The demands of the iron and steel workers in Helwan and other worker are a basis for action. They pose a decisive challenge to the old order and capitalism, but they cannot be completely implemented without breaking with imperialism and overthrowing capitalism. The Helwan workers’ call for “People’s revolution for the people!” can only be realised through a mass movement that brings to power a government of workers’ and poor representatives.

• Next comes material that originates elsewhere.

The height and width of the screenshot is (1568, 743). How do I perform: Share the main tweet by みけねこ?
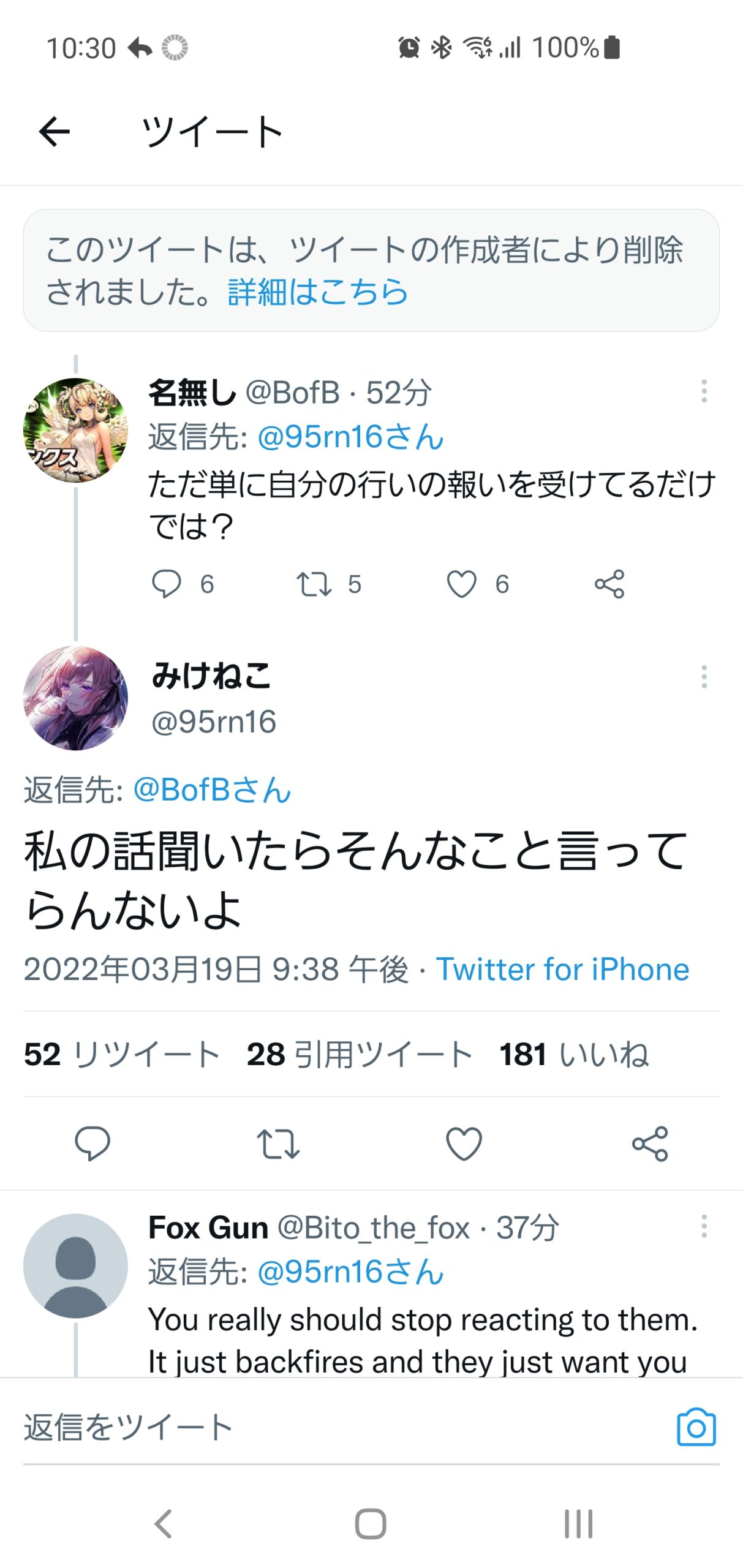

However, unfortunately most sections of today’s Egyptian Left, while advancing many important democratic, economic and social demands, do not concretely raise the idea of a government breaking with capitalism. While most of the Left reject discussions with Suleiman and Mubarak regime, they do not clearly oppose the idea of collaborating with, or supporting from outside, some other kind of “transitional” government involving pro-capitalist elements. This would be a dangerous mistake because any government involving capitalists would naturally attempt to safeguard the future of capitalism in Egypt. This would be true of any government whose stated main role was “only” the organisation of elections because it would have to govern the country in the run-up to any elections. It is the lesson of many other revolutions – like Russia after February 1917 or Spain 1936 – that such governments cannot meet the demands of working people and are used by the ruling class as a means of trying to break the revolution and ensure the continuation of their rule. The left must be clear: the demands of the workers, poor and youth cannot be met unless the old regime is completely removed; capitalism cannot offer a way forward for Egyptian society; no coalition government with pro-capitalists; for a government of the representatives of workers, small farmers and the poor.
The revolution is growing stronger, now is the time to concentrate its forces to overthrow the regime, end the decades-long repression and open the way to a democratic, socialist Egypt.